As gwern points out in his meta-analysis of Dual N-Back [1], and his Dual N-Back FAQ [2], the results of Dual N-Back have been very mixed. Some studies show massive improvement. Other studies show minor improvement, while some studies show no improvement at all. It is by no means clear in the literature that Dual N-Back actually helps more than an active placebo.

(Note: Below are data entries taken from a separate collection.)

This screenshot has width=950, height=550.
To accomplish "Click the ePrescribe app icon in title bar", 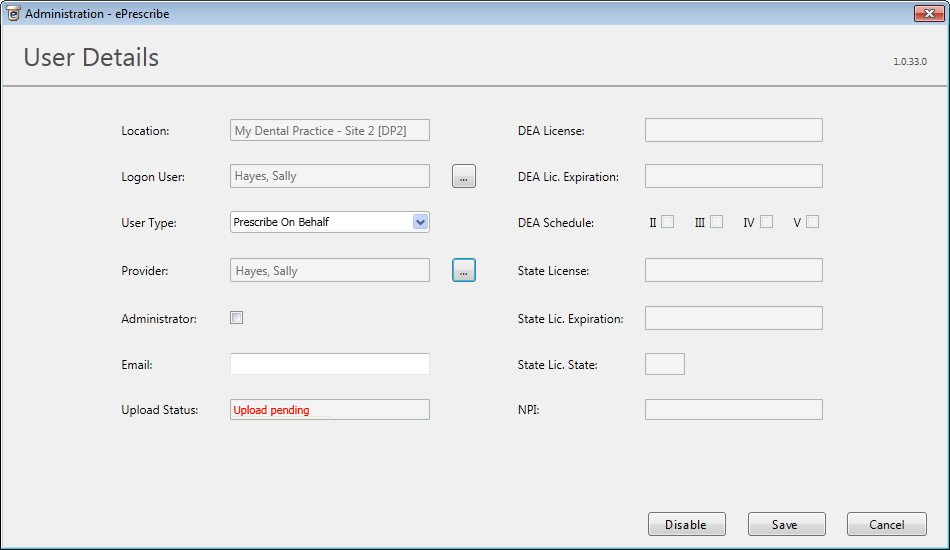I will click(13, 14).
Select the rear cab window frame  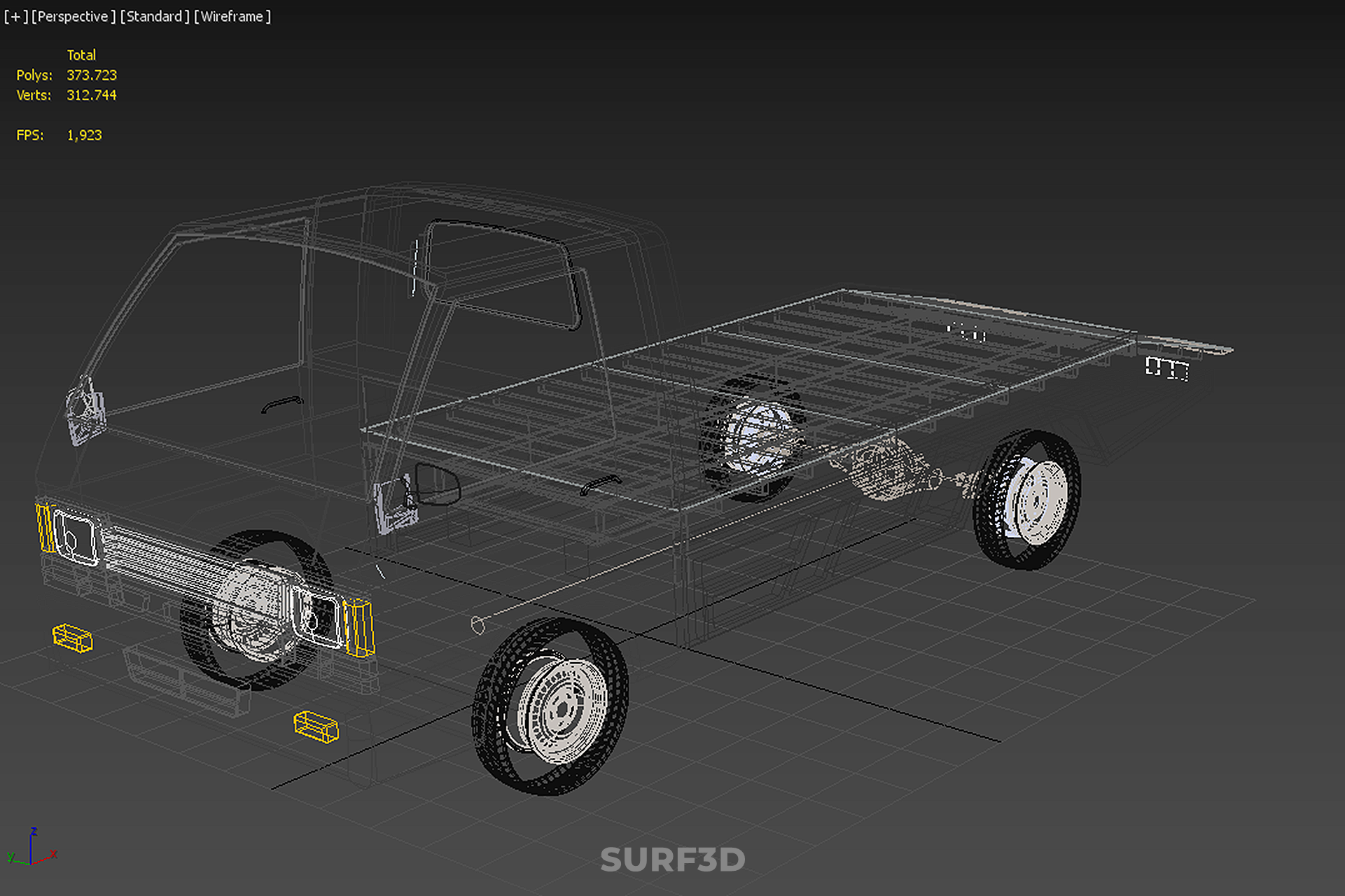(503, 274)
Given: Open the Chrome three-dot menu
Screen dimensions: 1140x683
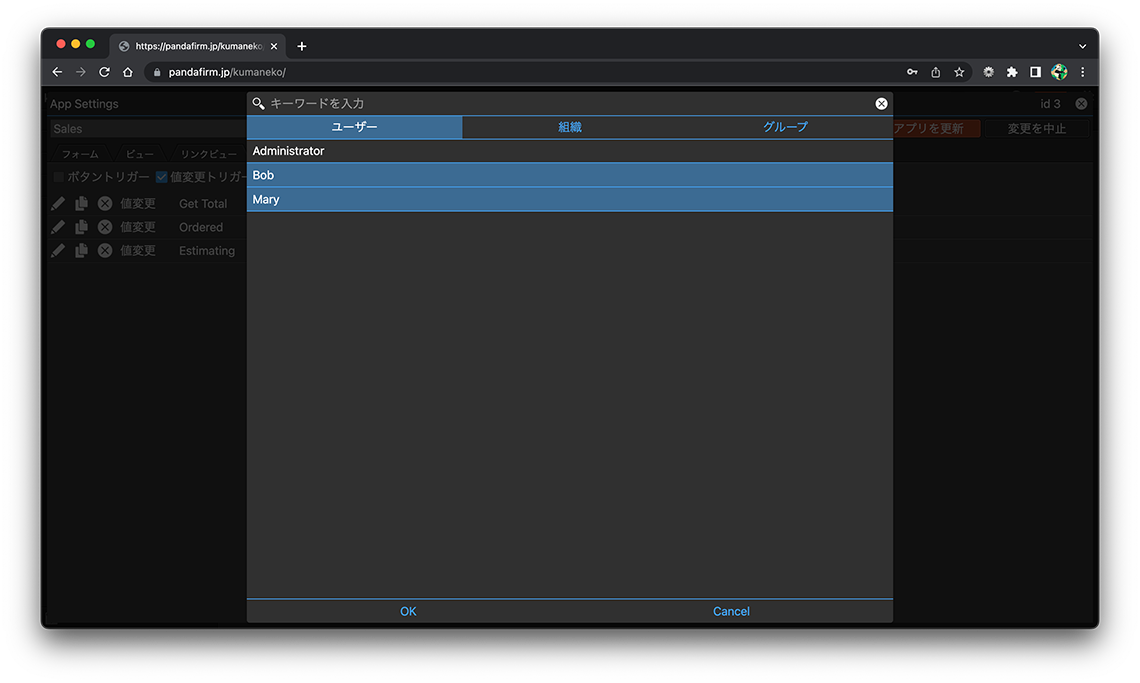Looking at the screenshot, I should click(1082, 72).
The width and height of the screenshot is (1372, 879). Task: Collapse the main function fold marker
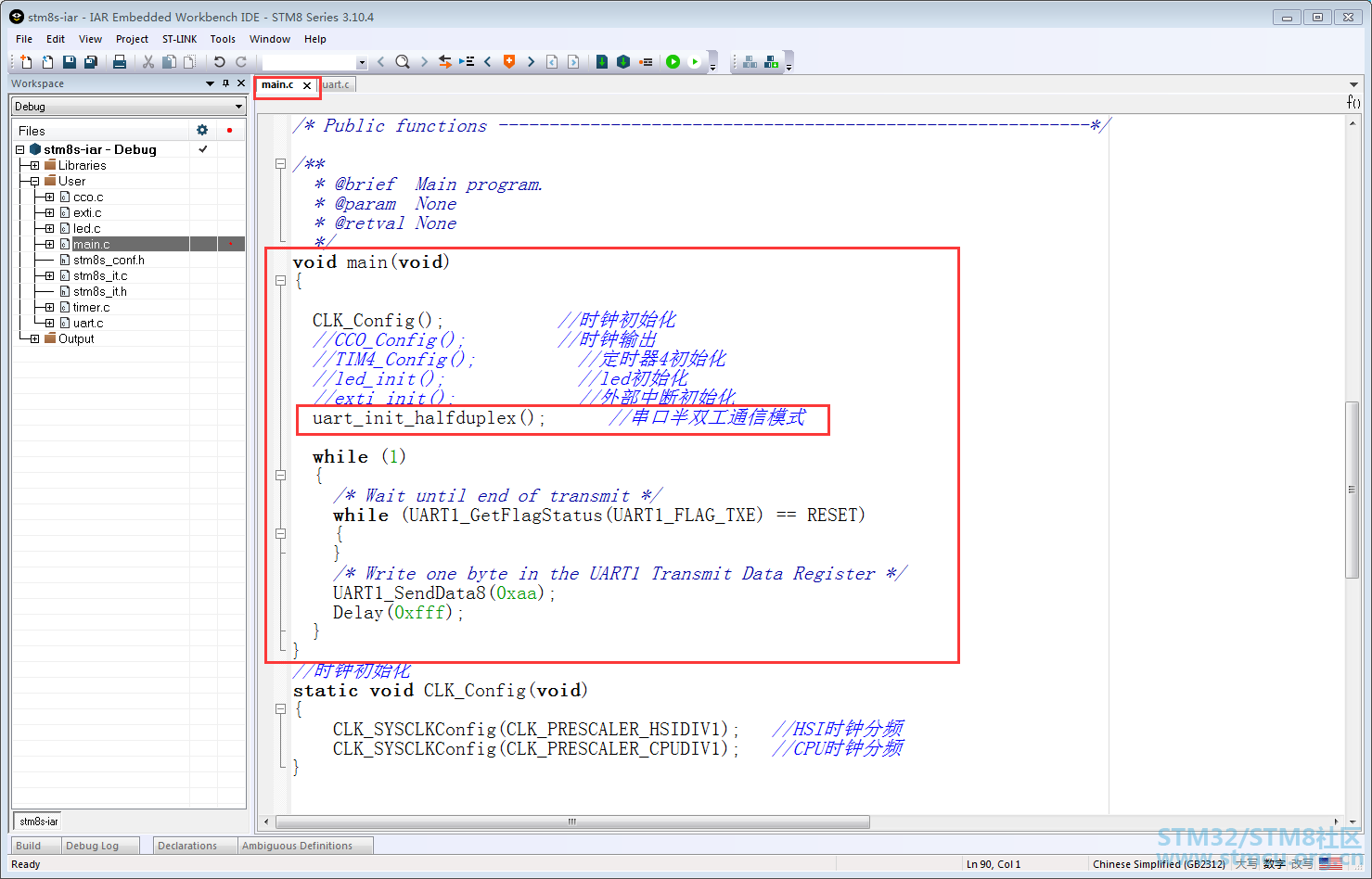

This is very damaging to the case that dual n-back increases IQ. Not only do the
better studies find a drastically smaller effect, they are not sufficiently
powered to find such a small effect at all, even aggregated in a meta-analysis,
with a power of ~11%, which is dismal indeed when compared to the usual
benchmark of 80%, and leads to worries that even that is too high an estimate
and that the active control studies are aberrant somehow in being subject to a
winner’s curse or subject to other biases. (Because most studies used convenient
passive control groups and the passive effect size is 3x larger, they in
aggregate are very well-powered: 94%; however, we already know how they are
skewed upwards, so we don’t care if we can detect a biased effect or not.) In
particular, Boot et al 2013 argues that active control groups do not suffice to
identify the true causal effect because the subjects in the active control group
can still have different expectations than the experimental group, and the
group’ differing awareness & expectations can cause differing performance on
tests; they suggest recording expectancies (somewhat similar to Redick et al
2013), checking for a dose-response relationship (see the following section for
whether dose-response exists for dual n-back/IQ), and using different
experimental designs which actively manipulate subject expectations to identify
how much effects are inflated by remaining placebo/expectancy effects.
That said, there isn't any evidence of harm, either, so at worst, you'll waste your time if it doesn't work out for you.